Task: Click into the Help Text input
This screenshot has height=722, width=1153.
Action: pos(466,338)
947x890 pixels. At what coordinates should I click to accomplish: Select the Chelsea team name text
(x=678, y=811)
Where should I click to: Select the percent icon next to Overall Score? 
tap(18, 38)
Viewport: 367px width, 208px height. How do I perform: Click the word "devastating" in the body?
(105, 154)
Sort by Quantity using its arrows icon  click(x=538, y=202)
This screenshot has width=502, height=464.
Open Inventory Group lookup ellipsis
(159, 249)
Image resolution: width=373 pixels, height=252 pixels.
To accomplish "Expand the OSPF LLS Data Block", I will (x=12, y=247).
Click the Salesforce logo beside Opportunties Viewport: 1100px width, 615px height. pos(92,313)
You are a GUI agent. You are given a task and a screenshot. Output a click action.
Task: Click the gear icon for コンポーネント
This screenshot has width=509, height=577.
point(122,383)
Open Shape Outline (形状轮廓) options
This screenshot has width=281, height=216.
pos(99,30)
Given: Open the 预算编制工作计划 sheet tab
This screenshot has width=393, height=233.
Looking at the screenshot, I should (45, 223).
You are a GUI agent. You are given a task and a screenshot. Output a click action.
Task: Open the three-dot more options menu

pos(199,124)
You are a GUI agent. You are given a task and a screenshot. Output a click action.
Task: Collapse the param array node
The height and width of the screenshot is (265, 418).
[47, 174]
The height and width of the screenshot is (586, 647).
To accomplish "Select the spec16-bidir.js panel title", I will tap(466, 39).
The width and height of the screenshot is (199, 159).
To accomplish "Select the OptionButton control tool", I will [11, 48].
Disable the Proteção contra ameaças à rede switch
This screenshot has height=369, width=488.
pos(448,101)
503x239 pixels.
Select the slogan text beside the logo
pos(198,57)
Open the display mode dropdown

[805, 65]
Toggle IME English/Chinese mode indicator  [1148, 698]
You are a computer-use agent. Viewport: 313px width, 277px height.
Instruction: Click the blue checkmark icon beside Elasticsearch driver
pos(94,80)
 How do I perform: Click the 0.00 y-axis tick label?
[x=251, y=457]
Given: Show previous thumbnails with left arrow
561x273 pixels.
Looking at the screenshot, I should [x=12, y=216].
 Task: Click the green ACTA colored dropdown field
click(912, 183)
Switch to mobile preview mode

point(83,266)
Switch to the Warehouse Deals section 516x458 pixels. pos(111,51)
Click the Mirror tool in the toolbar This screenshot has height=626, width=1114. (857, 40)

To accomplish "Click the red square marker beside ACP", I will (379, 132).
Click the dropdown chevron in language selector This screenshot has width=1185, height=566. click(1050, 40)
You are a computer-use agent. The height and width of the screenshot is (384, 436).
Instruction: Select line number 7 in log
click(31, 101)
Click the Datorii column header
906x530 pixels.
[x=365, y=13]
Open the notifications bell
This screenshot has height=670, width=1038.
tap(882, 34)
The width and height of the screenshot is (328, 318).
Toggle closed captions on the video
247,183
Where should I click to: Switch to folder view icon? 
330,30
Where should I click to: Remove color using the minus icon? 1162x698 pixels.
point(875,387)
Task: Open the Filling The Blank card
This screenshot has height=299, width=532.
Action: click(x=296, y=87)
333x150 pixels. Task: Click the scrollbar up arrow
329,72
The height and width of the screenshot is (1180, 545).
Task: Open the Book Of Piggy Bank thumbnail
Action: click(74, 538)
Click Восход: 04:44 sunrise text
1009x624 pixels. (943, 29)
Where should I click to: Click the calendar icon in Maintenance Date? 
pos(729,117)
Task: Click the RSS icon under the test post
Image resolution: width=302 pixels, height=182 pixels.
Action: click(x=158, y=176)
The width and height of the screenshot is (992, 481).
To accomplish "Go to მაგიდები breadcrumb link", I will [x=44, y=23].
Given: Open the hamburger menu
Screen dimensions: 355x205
------------------------------
Render all of the data above as a Markdown table with the columns Row and Line, giving each line its own numbered row. Leave out blank lines.

* SOLUTION TO THE EXERCISE *
| Row | Line |
|---|---|
| 1 | Task: Click into the Help Text input |
| 2 | This screenshot has height=722, width=1153. |
| 3 | Action: pos(466,338) |
| 4 | 947x890 pixels. At what coordinates should I click to accomplish: Select the Chelsea team name text |
| 5 | (x=678, y=811) |
| 6 | Where should I click to: Select the percent icon next to Overall Score?  |
| 7 | tap(18, 38) |
| 8 | Viewport: 367px width, 208px height. How do I perform: Click the word "devastating" in the body? |
| 9 | (105, 154) |
| 10 | Sort by Quantity using its arrows icon  click(x=538, y=202) |
| 11 | This screenshot has width=502, height=464. |
| 12 | Open Inventory Group lookup ellipsis |
| 13 | (159, 249) |
| 14 | Image resolution: width=373 pixels, height=252 pixels. |
| 15 | To accomplish "Expand the OSPF LLS Data Block", I will (x=12, y=247). |
| 16 | Click the Salesforce logo beside Opportunties Viewport: 1100px width, 615px height. pos(92,313) |
| 17 | You are a GUI agent. You are given a task and a screenshot. Output a click action. |
| 18 | Task: Click the gear icon for コンポーネント |
| 19 | This screenshot has width=509, height=577. |
| 20 | point(122,383) |
| 21 | Open Shape Outline (形状轮廓) options |
| 22 | This screenshot has width=281, height=216. |
| 23 | pos(99,30) |
| 24 | Given: Open the 预算编制工作计划 sheet tab |
| 25 | This screenshot has width=393, height=233. |
| 26 | Looking at the screenshot, I should (45, 223). |
| 27 | You are a GUI agent. You are given a task and a screenshot. Output a click action. |
| 28 | Task: Open the three-dot more options menu |
| 29 | pos(199,124) |
| 30 | You are a GUI agent. You are given a task and a screenshot. Output a click action. |
| 31 | Task: Collapse the param array node |
| 32 | The height and width of the screenshot is (265, 418). |
| 33 | [47, 174] |
| 34 | The height and width of the screenshot is (586, 647). |
| 35 | To accomplish "Select the spec16-bidir.js panel title", I will tap(466, 39). |
| 36 | The width and height of the screenshot is (199, 159). |
| 37 | To accomplish "Select the OptionButton control tool", I will [11, 48]. |
| 38 | Disable the Proteção contra ameaças à rede switch |
| 39 | This screenshot has height=369, width=488. |
| 40 | pos(448,101) |
| 41 | 503x239 pixels. |
| 42 | Select the slogan text beside the logo |
| 43 | pos(198,57) |
| 44 | Open the display mode dropdown |
| 45 | [805, 65] |
| 46 | Toggle IME English/Chinese mode indicator  [1148, 698] |
| 47 | You are a computer-use agent. Viewport: 313px width, 277px height. |
| 48 | Instruction: Click the blue checkmark icon beside Elasticsearch driver |
| 49 | pos(94,80) |
| 50 |  How do I perform: Click the 0.00 y-axis tick label? |
| 51 | [x=251, y=457] |
| 52 | Given: Show previous thumbnails with left arrow |
| 53 | 561x273 pixels. |
| 54 | Looking at the screenshot, I should [x=12, y=216]. |
| 55 |  Task: Click the green ACTA colored dropdown field |
| 56 | click(912, 183) |
| 57 | Switch to mobile preview mode |
| 58 | point(83,266) |
| 59 | Switch to the Warehouse Deals section 516x458 pixels. pos(111,51) |
| 60 | Click the Mirror tool in the toolbar This screenshot has height=626, width=1114. (857, 40) |
| 61 | To accomplish "Click the red square marker beside ACP", I will (379, 132). |
| 62 | Click the dropdown chevron in language selector This screenshot has width=1185, height=566. click(1050, 40) |
| 63 | You are a computer-use agent. The height and width of the screenshot is (384, 436). |
| 64 | Instruction: Select line number 7 in log |
| 65 | click(31, 101) |
| 66 | Click the Datorii column header |
| 67 | 906x530 pixels. |
| 68 | [x=365, y=13] |
| 69 | Open the notifications bell |
| 70 | This screenshot has height=670, width=1038. |
| 71 | tap(882, 34) |
| 72 | The width and height of the screenshot is (328, 318). |
| 73 | Toggle closed captions on the video |
| 74 | 247,183 |
| 75 | Where should I click to: Switch to folder view icon?  |
| 76 | 330,30 |
| 77 | Where should I click to: Remove color using the minus icon? 1162x698 pixels. |
| 78 | point(875,387) |
| 79 | Task: Open the Filling The Blank card |
| 80 | This screenshot has height=299, width=532. |
| 81 | Action: click(x=296, y=87) |
| 82 | 333x150 pixels. Task: Click the scrollbar up arrow |
| 83 | 329,72 |
| 84 | The height and width of the screenshot is (1180, 545). |
| 85 | Task: Open the Book Of Piggy Bank thumbnail |
| 86 | Action: click(74, 538) |
| 87 | Click Восход: 04:44 sunrise text |
| 88 | 1009x624 pixels. (943, 29) |
| 89 | Where should I click to: Click the calendar icon in Maintenance Date?  |
| 90 | pos(729,117) |
| 91 | Task: Click the RSS icon under the test post |
| 92 | Image resolution: width=302 pixels, height=182 pixels. |
| 93 | Action: click(x=158, y=176) |
| 94 | The width and height of the screenshot is (992, 481). |
| 95 | To accomplish "Go to მაგიდები breadcrumb link", I will [x=44, y=23]. |
| 96 | Given: Open the hamburger menu |
| 97 | Screen dimensions: 355x205 |